==== DATA SUPPLIED
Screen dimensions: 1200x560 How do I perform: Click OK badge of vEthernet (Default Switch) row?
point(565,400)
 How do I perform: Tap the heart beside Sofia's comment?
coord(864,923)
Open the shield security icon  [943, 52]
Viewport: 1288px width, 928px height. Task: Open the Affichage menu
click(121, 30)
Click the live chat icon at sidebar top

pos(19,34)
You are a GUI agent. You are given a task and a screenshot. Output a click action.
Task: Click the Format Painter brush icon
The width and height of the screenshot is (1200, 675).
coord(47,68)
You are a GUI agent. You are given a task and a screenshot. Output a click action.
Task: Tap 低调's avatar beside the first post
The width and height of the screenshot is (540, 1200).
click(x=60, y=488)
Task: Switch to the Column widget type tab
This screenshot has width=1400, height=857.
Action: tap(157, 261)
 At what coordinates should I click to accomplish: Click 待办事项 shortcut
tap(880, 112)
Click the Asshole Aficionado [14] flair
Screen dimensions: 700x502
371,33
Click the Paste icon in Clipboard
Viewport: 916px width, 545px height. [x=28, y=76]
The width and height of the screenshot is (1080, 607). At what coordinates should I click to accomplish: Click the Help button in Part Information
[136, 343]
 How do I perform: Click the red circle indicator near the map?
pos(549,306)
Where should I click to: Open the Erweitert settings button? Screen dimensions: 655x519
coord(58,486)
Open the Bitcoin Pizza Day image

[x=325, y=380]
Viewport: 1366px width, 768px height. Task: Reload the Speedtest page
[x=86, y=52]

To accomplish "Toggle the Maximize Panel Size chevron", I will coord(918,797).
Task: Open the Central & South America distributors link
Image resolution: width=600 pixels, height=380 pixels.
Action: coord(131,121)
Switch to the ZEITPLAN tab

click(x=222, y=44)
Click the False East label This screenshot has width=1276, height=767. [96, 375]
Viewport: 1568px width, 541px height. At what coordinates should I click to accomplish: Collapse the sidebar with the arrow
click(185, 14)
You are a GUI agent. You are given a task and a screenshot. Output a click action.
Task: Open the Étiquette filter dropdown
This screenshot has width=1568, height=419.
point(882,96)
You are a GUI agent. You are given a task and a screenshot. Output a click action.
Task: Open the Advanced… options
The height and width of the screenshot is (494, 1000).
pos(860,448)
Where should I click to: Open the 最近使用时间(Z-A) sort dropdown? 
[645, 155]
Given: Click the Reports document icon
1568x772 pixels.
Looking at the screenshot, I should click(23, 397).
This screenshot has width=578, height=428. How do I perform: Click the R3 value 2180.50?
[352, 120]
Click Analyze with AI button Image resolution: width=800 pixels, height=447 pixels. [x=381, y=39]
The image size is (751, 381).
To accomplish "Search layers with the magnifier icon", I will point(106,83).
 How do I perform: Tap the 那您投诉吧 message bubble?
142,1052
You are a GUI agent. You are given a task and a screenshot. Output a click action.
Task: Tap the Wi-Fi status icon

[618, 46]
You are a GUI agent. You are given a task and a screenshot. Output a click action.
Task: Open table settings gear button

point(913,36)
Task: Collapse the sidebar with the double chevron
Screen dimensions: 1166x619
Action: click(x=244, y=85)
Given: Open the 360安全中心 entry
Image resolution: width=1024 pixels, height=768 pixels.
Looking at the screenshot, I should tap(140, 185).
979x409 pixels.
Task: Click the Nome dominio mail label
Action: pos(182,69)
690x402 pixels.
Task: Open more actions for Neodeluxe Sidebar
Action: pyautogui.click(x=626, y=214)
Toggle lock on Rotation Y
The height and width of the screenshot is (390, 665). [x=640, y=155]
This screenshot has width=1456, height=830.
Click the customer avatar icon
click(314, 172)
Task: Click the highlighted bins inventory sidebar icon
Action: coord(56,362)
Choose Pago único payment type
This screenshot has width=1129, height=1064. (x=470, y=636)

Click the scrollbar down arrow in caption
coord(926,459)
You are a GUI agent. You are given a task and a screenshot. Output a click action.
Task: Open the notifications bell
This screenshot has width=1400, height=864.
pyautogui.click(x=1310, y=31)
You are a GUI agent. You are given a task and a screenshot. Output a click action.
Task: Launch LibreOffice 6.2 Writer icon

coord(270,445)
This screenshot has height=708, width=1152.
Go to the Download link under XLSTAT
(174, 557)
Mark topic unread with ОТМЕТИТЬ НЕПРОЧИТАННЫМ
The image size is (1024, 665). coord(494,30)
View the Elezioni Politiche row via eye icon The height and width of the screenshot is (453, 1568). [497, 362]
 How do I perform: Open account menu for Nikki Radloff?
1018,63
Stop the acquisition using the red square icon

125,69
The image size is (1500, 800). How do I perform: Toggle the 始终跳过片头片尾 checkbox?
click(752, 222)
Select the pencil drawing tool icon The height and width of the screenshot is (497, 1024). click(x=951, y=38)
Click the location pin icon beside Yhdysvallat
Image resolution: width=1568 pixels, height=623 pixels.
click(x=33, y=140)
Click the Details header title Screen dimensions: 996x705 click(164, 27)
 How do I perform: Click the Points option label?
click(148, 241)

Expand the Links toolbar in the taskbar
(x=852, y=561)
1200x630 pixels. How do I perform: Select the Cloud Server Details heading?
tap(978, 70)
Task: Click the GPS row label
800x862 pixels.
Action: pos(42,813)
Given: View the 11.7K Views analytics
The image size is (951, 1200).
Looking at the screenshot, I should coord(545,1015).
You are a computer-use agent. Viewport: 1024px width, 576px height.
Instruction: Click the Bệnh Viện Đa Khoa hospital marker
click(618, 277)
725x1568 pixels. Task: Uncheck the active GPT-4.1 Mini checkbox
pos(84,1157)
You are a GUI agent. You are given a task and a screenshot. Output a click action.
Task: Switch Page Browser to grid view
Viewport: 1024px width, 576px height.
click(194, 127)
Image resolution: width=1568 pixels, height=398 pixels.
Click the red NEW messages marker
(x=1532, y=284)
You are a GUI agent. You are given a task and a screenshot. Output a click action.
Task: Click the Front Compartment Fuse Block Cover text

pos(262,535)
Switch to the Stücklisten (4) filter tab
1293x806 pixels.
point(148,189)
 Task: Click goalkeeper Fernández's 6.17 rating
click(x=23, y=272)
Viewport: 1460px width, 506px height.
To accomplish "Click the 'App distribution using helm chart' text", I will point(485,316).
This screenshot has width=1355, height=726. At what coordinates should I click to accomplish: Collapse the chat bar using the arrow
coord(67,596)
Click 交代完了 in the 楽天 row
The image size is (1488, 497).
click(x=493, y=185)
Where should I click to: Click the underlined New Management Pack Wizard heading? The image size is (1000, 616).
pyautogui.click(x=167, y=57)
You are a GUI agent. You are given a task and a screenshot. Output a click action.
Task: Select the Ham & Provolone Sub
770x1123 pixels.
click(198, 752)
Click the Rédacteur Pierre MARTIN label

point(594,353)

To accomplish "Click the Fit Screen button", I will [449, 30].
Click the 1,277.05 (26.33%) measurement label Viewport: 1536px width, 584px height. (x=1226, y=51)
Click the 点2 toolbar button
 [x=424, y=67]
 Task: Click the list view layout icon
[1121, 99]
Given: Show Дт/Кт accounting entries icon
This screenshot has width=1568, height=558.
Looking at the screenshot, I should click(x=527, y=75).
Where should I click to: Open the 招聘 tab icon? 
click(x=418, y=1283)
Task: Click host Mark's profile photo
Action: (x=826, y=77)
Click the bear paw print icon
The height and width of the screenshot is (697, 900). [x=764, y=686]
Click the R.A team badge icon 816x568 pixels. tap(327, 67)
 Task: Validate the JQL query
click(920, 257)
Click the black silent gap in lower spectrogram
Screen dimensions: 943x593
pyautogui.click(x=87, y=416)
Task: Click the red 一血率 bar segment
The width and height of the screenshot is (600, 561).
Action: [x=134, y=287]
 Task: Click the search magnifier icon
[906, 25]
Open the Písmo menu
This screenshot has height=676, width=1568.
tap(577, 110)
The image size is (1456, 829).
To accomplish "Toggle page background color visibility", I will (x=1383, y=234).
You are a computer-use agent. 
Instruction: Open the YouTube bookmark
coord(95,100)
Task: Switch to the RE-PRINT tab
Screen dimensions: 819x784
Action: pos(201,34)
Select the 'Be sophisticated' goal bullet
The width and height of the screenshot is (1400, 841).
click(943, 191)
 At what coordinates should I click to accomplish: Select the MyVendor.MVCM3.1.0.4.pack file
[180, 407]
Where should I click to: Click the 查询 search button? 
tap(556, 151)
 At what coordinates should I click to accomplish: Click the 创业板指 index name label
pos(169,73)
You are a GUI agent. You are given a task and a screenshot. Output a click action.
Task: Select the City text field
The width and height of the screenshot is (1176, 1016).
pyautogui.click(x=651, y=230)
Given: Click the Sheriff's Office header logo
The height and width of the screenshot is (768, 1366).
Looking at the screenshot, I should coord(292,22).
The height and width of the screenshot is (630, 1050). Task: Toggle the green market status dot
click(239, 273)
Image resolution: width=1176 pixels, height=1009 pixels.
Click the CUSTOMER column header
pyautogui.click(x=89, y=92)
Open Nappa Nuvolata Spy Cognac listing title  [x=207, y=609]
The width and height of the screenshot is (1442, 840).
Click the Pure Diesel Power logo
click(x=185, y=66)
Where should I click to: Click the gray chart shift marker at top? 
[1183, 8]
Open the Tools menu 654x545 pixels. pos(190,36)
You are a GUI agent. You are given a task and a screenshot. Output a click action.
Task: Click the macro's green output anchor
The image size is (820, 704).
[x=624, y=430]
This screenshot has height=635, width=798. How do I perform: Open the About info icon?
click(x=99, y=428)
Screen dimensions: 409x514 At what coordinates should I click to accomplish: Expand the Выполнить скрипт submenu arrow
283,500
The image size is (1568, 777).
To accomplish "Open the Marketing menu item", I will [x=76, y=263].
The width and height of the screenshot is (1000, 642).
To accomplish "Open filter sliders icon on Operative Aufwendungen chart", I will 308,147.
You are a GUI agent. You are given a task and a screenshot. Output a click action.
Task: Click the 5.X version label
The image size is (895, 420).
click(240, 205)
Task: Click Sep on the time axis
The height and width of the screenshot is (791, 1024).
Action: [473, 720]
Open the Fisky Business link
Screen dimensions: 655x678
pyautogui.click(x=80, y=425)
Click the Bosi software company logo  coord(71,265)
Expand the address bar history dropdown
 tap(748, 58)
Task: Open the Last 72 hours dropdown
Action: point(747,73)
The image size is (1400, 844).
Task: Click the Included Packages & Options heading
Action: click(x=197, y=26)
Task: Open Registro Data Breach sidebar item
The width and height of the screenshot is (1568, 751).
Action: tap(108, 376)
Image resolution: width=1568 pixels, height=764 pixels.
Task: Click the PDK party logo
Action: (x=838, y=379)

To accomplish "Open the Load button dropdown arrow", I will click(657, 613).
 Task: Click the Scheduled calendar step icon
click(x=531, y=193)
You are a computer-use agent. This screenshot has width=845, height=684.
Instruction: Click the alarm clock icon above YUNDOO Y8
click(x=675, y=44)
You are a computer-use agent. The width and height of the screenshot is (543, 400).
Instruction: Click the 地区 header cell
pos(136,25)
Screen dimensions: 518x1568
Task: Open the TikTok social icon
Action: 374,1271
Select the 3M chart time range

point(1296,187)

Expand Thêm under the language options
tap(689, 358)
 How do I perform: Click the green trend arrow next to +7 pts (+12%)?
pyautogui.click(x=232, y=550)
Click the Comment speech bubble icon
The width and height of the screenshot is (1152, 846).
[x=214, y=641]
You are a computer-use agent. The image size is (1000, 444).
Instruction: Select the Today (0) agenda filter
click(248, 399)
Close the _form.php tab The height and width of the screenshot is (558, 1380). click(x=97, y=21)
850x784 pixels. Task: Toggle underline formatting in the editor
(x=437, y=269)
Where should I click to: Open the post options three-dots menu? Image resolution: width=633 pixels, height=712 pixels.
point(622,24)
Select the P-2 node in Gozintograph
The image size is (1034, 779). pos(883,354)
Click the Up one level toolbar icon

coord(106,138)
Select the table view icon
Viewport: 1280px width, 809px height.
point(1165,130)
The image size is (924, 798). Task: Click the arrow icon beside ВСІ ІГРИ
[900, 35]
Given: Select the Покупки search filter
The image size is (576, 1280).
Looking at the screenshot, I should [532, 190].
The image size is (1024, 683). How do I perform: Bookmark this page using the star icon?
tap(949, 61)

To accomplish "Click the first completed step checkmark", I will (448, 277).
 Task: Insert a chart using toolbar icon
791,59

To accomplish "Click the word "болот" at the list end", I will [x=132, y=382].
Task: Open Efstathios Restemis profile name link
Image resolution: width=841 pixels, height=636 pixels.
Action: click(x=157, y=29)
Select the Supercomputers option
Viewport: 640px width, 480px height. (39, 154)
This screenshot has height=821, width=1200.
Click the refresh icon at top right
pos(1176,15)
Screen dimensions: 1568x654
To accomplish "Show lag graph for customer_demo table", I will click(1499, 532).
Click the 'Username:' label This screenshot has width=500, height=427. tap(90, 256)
========
TASK TO COMPLETE ▸
Reproduce verbatim the range of lines that opens the records and closes with the line containing "Task: Switch to the Column widget type tab". Omit everything after it.

WRITTEN ANSWER ▸
Screen dimensions: 1200x560 How do I perform: Click OK badge of vEthernet (Default Switch) row?
point(565,400)
 How do I perform: Tap the heart beside Sofia's comment?
coord(864,923)
Open the shield security icon  [943, 52]
Viewport: 1288px width, 928px height. Task: Open the Affichage menu
click(121, 30)
Click the live chat icon at sidebar top

pos(19,34)
You are a GUI agent. You are given a task and a screenshot. Output a click action.
Task: Click the Format Painter brush icon
The width and height of the screenshot is (1200, 675).
coord(47,68)
You are a GUI agent. You are given a task and a screenshot. Output a click action.
Task: Tap 低调's avatar beside the first post
The width and height of the screenshot is (540, 1200).
click(x=60, y=488)
Task: Switch to the Column widget type tab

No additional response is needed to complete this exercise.